But despite how ubiquitous lithium-ion batteries are, few of us have any real sense of why they work so well. Nerd out with us for a few minutes here:

Batteries are pretty simple at their core. They’ve got two charges ends, called electrodes, which are separated so they can’t touch directly. Electrons move from the negatively charged side to the positive one—that movement is what produces power. You can make a battery out of many things (including, as you probably learned back in a school, a potato) but to make a really effective one you need certain specifications. You’d like it to have plenty of electrons to give up, for one, and ideally it’ll be lightweight as well—having 12 hours of battery life on a phone isn’t worth much if that phone weighs five pounds. Lithium absolutely loves giving up its electrons, and as one of the lightest metals, you can pack it into a small container to make it very energy-dense. Plus, you can recharge it.
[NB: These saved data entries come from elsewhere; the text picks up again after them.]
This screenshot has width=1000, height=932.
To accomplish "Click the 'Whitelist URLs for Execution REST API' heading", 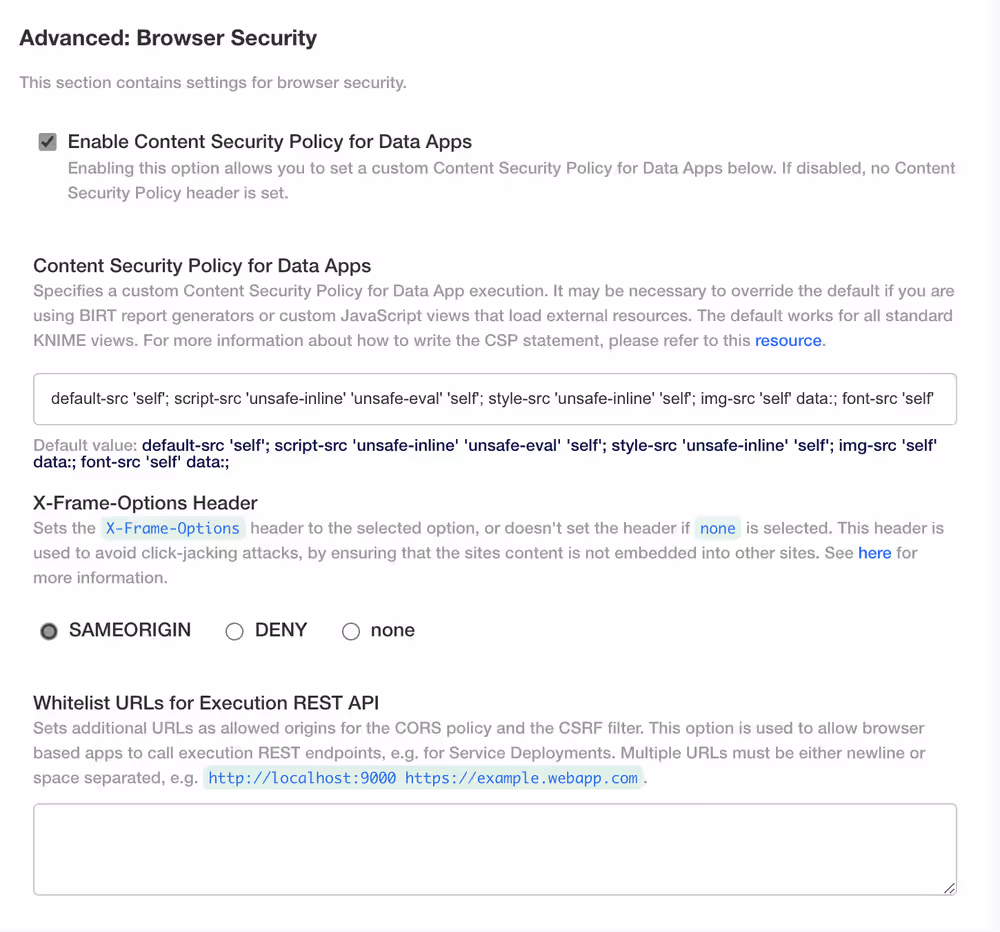I will point(204,703).
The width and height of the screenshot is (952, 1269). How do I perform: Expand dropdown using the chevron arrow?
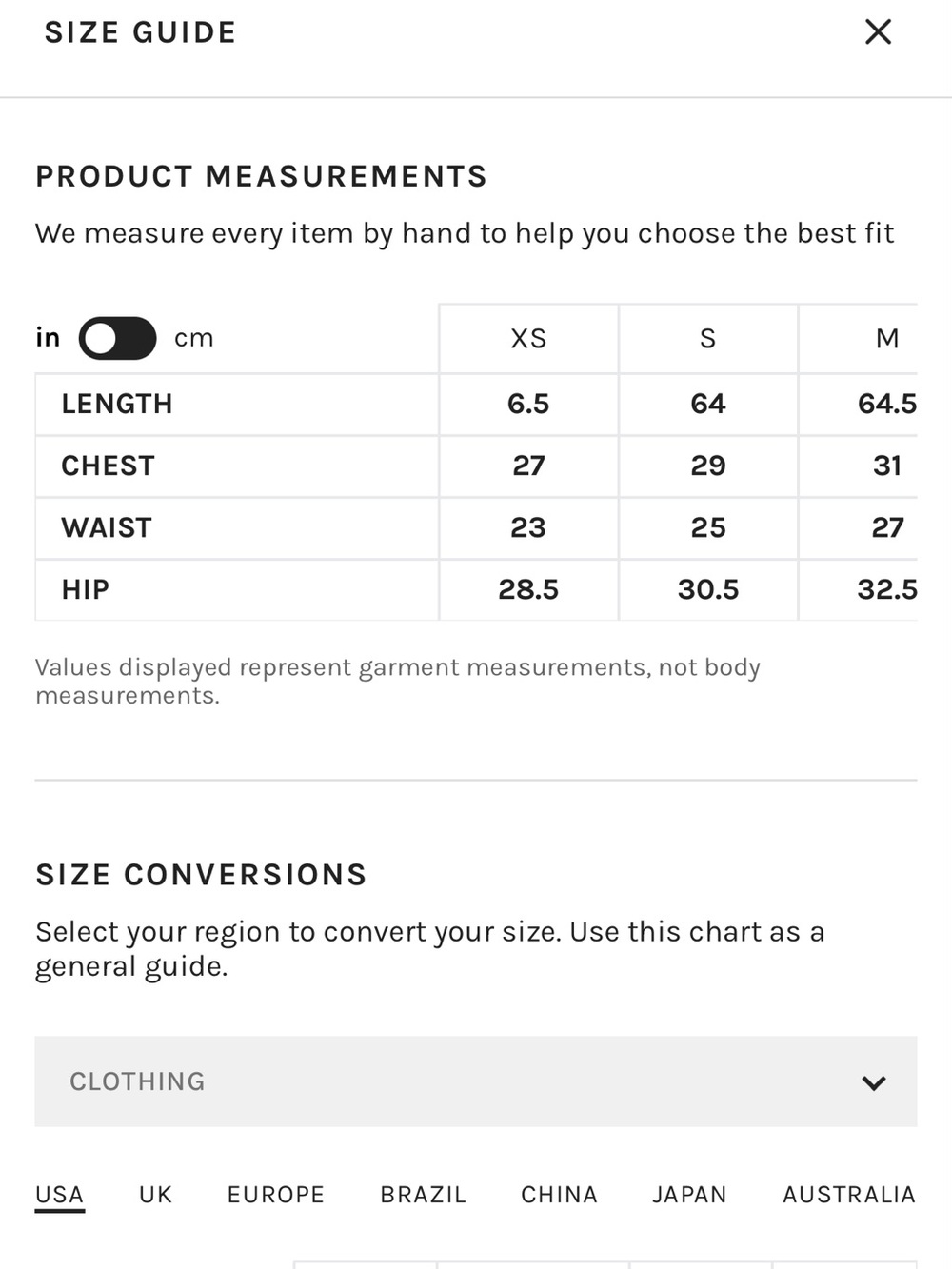click(873, 1082)
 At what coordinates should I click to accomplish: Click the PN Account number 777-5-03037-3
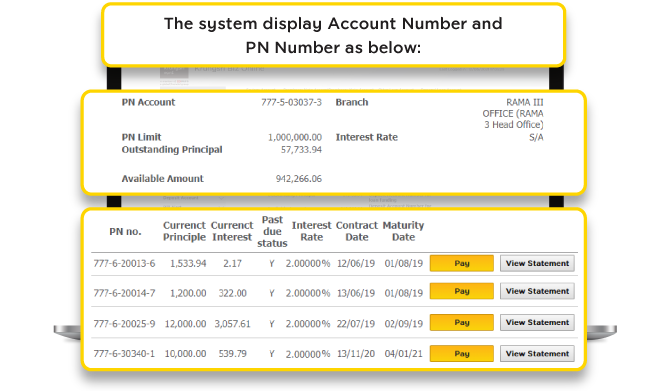tap(291, 102)
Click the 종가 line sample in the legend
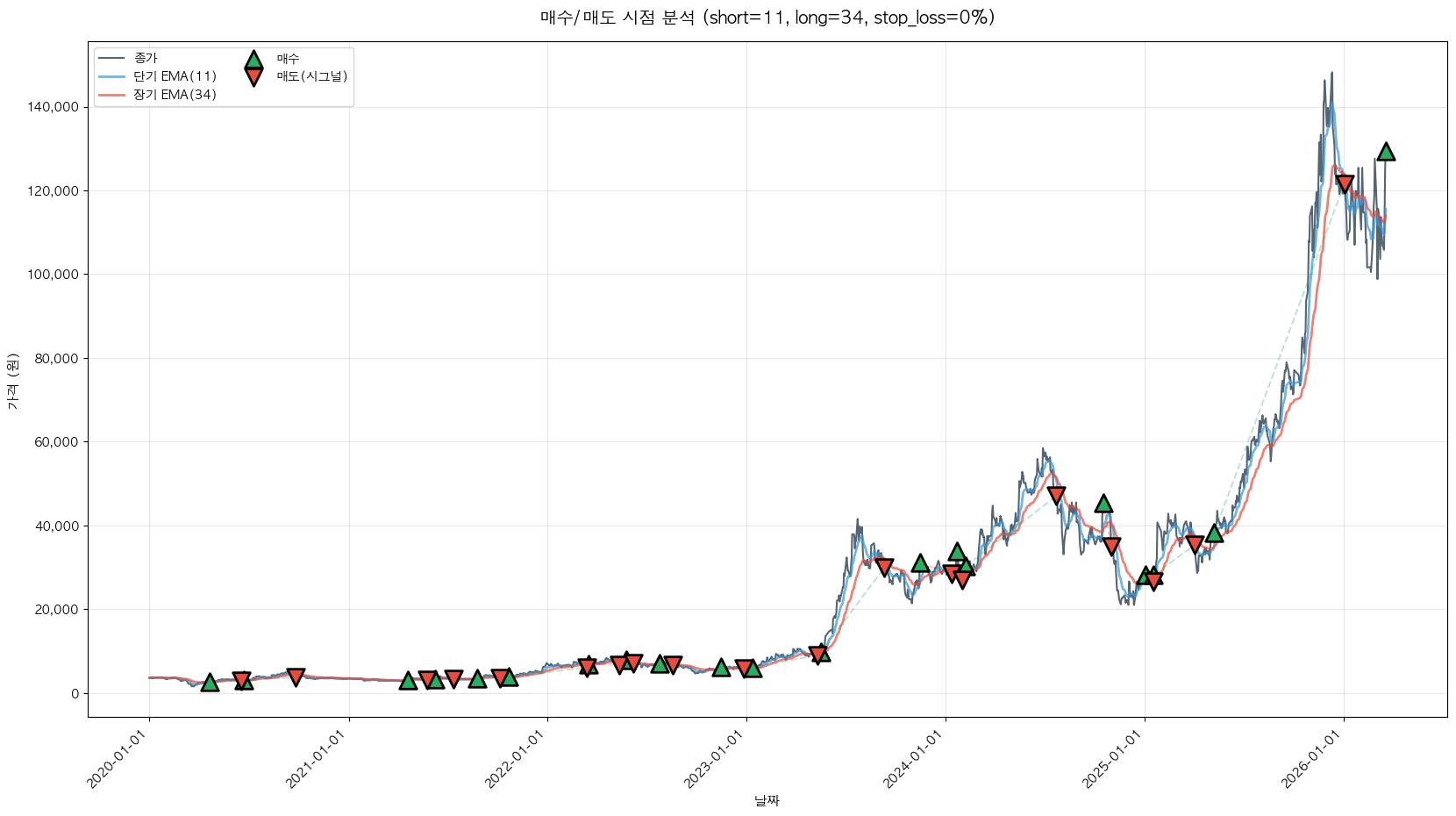Viewport: 1456px width, 816px height. (x=111, y=58)
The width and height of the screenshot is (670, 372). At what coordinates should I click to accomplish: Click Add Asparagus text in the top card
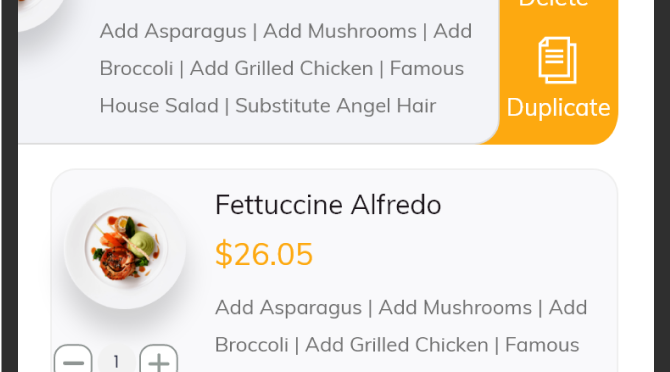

M. Stanley Whittingham of Binghampton University in New York discovered a way to make a battery with lithium at the positively charged end and titanium sulfide at the other, but there was a problem with his creation. When he recharged the battery, the lithium metal didn’t deposit in an even sheet across the electrode. Instead, it accumulated in little spikes called dendrites, and when those dendrites grew large enough to pierce the separating material and reach the electrode on the opposite side, the battery short-circuited and could potentially catch fire.

The solution, it turned out, would be to not use lithium metal, but rather to use lithium ions sandwiched between layers of other metals. Essentially, the ions can bind to spots inside the crystalline structure of some metals, stashing them in a neat configuration. The lithium ions move from the positive electrode to the negative to discharge power, then back again to recharge their potential.

But it turns out some materials stash lithium ions better than others. It was John B. Goodenough of The University of Texas at Austin who figured out a new, much better material: cobalt oxide. His battery had twice the voltage of Whittingham’s.

That advance made the positive electrode much more efficient, but there were still improvements to be made on the negative end. Akira Yoshino of Meijo University in Japan took the battery through this final step. He discovered that petroleum coke, a carbon-containing byproduct from the oil industry, worked phenomenally well as a negative electrode, and the resulting battery was much safer than previous iterations. Lithium is an incredibly reactive element, so early batteries made with it could catch fire or explode under strain. Yoshino’s could get hammered by a giant piece of iron without anything terrible happening, which made it appropriate for use in consumer goods. (Can you imagine if your phone ran the risk of exploding every time you dropped it?)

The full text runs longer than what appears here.